● **Exercise description**:
In the listing below, which lines contain the string "Open"? Copy them all.

● **Source material**:
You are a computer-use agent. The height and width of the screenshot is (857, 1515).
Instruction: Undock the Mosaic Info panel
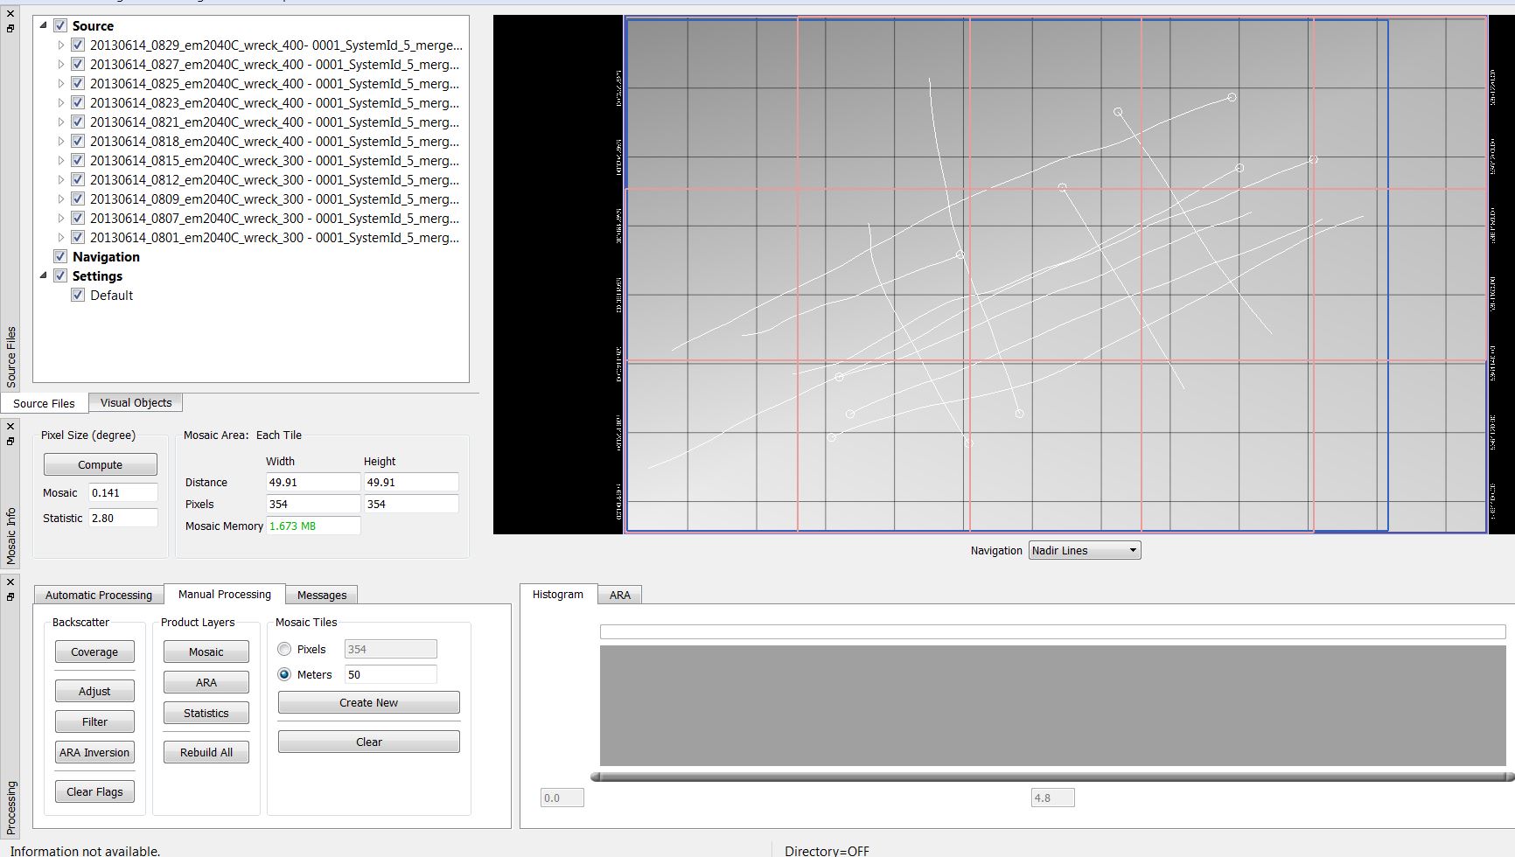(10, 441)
* * *
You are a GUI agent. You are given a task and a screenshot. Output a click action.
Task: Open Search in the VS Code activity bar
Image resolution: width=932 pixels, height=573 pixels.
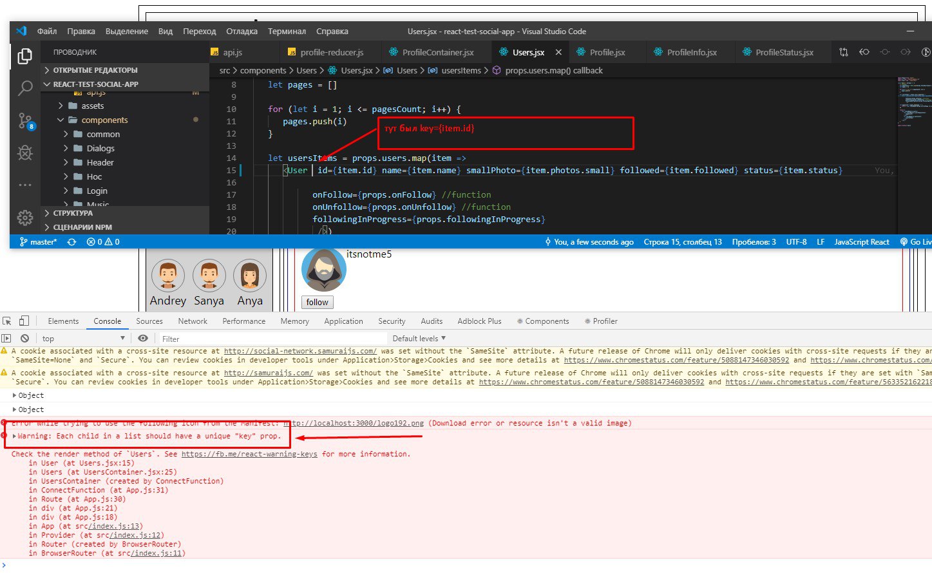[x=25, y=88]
* * *
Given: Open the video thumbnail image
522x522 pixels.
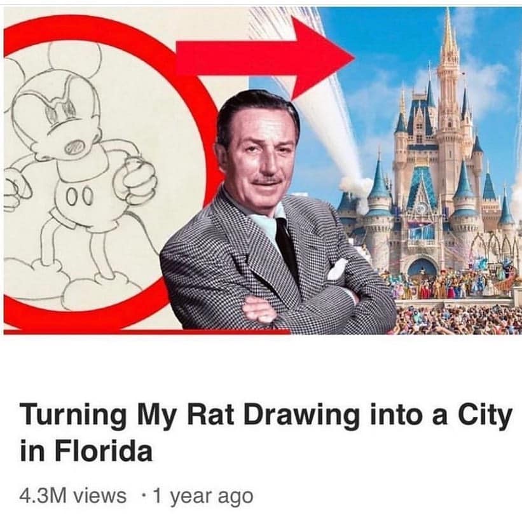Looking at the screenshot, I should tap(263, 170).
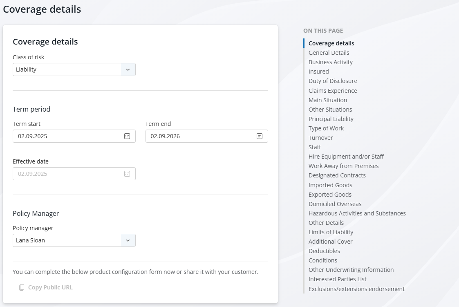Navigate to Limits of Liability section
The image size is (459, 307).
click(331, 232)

● **Expected answer**:
Task: Open Search in the VS Code activity bar
Given: Open the video thumbnail image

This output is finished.